** Opening RECORDS FOR THE EXERCISE block **

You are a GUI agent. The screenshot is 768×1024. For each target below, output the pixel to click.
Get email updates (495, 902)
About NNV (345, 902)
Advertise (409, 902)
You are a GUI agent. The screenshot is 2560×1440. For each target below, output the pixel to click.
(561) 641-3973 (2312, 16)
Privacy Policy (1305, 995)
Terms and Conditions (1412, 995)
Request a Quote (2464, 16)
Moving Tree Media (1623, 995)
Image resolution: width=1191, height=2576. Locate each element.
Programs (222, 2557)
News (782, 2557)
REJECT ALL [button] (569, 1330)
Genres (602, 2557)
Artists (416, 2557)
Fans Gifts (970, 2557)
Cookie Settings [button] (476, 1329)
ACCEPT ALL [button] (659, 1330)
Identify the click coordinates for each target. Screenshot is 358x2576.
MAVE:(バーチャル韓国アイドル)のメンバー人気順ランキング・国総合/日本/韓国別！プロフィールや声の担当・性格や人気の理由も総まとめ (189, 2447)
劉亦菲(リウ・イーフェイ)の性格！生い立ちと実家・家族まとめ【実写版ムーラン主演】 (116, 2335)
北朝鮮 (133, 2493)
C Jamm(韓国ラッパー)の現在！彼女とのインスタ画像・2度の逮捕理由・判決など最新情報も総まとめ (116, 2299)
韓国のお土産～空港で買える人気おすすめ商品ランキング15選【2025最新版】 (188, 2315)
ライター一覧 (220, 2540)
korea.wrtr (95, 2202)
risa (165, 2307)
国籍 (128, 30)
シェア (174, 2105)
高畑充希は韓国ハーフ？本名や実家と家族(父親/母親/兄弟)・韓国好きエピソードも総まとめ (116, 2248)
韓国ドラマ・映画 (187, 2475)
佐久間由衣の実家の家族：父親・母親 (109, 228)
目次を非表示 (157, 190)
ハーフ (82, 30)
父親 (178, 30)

** Closing RECORDS FOR THE EXERCISE block **

## DESCRIPTION OF THE TASK
The expected output is the lines from the one with "You are a GUI agent. The screenshot is 2560×1440." through the end of the data, exactly as written and nothing more.

## ANSWER BELOW
You are a GUI agent. The screenshot is 2560×1440. For each target below, output the pixel to click.
(561) 641-3973 (2312, 16)
Privacy Policy (1305, 995)
Terms and Conditions (1412, 995)
Request a Quote (2464, 16)
Moving Tree Media (1623, 995)
Image resolution: width=1191, height=2576. Locate each element.
Programs (222, 2557)
News (782, 2557)
REJECT ALL [button] (569, 1330)
Genres (602, 2557)
Artists (416, 2557)
Fans Gifts (970, 2557)
Cookie Settings [button] (476, 1329)
ACCEPT ALL [button] (659, 1330)
Identify the click coordinates for each target. Screenshot is 358x2576.
MAVE:(バーチャル韓国アイドル)のメンバー人気順ランキング・国総合/日本/韓国別！プロフィールや声の担当・性格や人気の理由も総まとめ (189, 2447)
劉亦菲(リウ・イーフェイ)の性格！生い立ちと実家・家族まとめ【実写版ムーラン主演】 (116, 2335)
北朝鮮 (133, 2493)
C Jamm(韓国ラッパー)の現在！彼女とのインスタ画像・2度の逮捕理由・判決など最新情報も総まとめ (116, 2299)
韓国のお土産～空港で買える人気おすすめ商品ランキング15選【2025最新版】 (188, 2315)
ライター一覧 (220, 2540)
korea.wrtr (95, 2202)
risa (165, 2307)
国籍 (128, 30)
シェア (174, 2105)
高畑充希は韓国ハーフ？本名や実家と家族(父親/母親/兄弟)・韓国好きエピソードも総まとめ (116, 2248)
韓国ドラマ・映画 (187, 2475)
佐久間由衣の実家の家族：父親・母親 (109, 228)
目次を非表示 (157, 190)
ハーフ (82, 30)
父親 (178, 30)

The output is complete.